#### Material for this task

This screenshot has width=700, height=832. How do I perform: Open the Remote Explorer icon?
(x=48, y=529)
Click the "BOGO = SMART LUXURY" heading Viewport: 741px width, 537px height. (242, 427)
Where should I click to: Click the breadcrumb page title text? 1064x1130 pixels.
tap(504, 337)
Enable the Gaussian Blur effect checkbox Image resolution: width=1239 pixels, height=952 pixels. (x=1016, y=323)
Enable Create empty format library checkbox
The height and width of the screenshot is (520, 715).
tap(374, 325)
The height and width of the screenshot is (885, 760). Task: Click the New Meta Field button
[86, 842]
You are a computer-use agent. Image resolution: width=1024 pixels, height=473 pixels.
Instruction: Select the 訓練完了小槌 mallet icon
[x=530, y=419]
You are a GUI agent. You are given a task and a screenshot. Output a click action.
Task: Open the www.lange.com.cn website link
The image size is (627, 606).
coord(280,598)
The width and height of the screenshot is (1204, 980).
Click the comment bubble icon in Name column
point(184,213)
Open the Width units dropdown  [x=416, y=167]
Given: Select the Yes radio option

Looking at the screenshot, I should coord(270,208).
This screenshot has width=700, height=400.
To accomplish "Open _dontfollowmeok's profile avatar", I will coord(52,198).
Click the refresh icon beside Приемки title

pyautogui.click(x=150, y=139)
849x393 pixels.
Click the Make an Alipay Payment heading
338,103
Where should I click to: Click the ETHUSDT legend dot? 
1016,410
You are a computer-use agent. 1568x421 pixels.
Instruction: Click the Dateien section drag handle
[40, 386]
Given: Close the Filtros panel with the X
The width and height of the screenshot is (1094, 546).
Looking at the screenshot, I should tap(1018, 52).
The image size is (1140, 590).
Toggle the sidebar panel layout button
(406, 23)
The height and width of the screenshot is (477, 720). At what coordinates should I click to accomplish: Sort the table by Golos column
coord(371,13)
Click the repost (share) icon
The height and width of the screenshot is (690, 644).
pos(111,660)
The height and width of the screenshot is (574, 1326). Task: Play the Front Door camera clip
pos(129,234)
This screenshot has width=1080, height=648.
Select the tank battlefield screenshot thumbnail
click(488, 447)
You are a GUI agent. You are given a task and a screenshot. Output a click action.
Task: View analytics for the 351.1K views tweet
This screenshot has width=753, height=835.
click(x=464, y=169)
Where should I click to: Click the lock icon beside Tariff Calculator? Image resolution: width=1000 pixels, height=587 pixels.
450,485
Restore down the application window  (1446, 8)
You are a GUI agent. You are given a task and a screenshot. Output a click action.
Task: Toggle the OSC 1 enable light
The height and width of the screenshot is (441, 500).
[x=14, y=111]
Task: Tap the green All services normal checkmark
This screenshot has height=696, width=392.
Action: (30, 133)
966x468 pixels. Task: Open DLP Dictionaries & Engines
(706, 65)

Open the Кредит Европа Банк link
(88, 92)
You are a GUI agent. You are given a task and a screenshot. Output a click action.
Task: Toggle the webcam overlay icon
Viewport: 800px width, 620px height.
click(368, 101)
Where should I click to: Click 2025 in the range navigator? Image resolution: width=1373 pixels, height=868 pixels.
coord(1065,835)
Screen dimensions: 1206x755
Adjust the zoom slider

#### What to produce
In full and without changes, give the data above once more.

#### Output of the task
This screenshot has width=700, height=832. How do I perform: Open the Remote Explorer icon?
(x=48, y=529)
Click the "BOGO = SMART LUXURY" heading Viewport: 741px width, 537px height. (242, 427)
Where should I click to: Click the breadcrumb page title text? 1064x1130 pixels.
tap(504, 337)
Enable the Gaussian Blur effect checkbox Image resolution: width=1239 pixels, height=952 pixels. (x=1016, y=323)
Enable Create empty format library checkbox
The height and width of the screenshot is (520, 715).
tap(374, 325)
The height and width of the screenshot is (885, 760). Task: Click the New Meta Field button
[86, 842]
You are a computer-use agent. Image resolution: width=1024 pixels, height=473 pixels.
Instruction: Select the 訓練完了小槌 mallet icon
[x=530, y=419]
You are a GUI agent. You are given a task and a screenshot. Output a click action.
Task: Open the www.lange.com.cn website link
The image size is (627, 606).
coord(280,598)
The width and height of the screenshot is (1204, 980).
Click the comment bubble icon in Name column
point(184,213)
Open the Width units dropdown  [x=416, y=167]
Given: Select the Yes radio option

Looking at the screenshot, I should coord(270,208).
This screenshot has width=700, height=400.
To accomplish "Open _dontfollowmeok's profile avatar", I will coord(52,198).
Click the refresh icon beside Приемки title

pyautogui.click(x=150, y=139)
849x393 pixels.
Click the Make an Alipay Payment heading
338,103
Where should I click to: Click the ETHUSDT legend dot? 
1016,410
You are a computer-use agent. 1568x421 pixels.
Instruction: Click the Dateien section drag handle
[40, 386]
Given: Close the Filtros panel with the X
The width and height of the screenshot is (1094, 546).
Looking at the screenshot, I should tap(1018, 52).
The image size is (1140, 590).
Toggle the sidebar panel layout button
(406, 23)
The height and width of the screenshot is (477, 720). At what coordinates should I click to accomplish: Sort the table by Golos column
coord(371,13)
Click the repost (share) icon
The height and width of the screenshot is (690, 644).
pos(111,660)
The height and width of the screenshot is (574, 1326). Task: Play the Front Door camera clip
pos(129,234)
This screenshot has width=1080, height=648.
Select the tank battlefield screenshot thumbnail
click(488, 447)
You are a GUI agent. You are given a task and a screenshot. Output a click action.
Task: View analytics for the 351.1K views tweet
This screenshot has width=753, height=835.
click(x=464, y=169)
Where should I click to: Click the lock icon beside Tariff Calculator? Image resolution: width=1000 pixels, height=587 pixels.
450,485
Restore down the application window  (1446, 8)
You are a GUI agent. You are given a task and a screenshot. Output a click action.
Task: Toggle the OSC 1 enable light
The height and width of the screenshot is (441, 500).
[x=14, y=111]
Task: Tap the green All services normal checkmark
This screenshot has height=696, width=392.
Action: (30, 133)
966x468 pixels. Task: Open DLP Dictionaries & Engines
(706, 65)

Open the Кредит Европа Банк link
(88, 92)
You are a GUI agent. You are given a task and a screenshot. Output a click action.
Task: Toggle the webcam overlay icon
Viewport: 800px width, 620px height.
click(368, 101)
Where should I click to: Click 2025 in the range navigator? Image resolution: width=1373 pixels, height=868 pixels.
coord(1065,835)
Screen dimensions: 1206x755
Adjust the zoom slider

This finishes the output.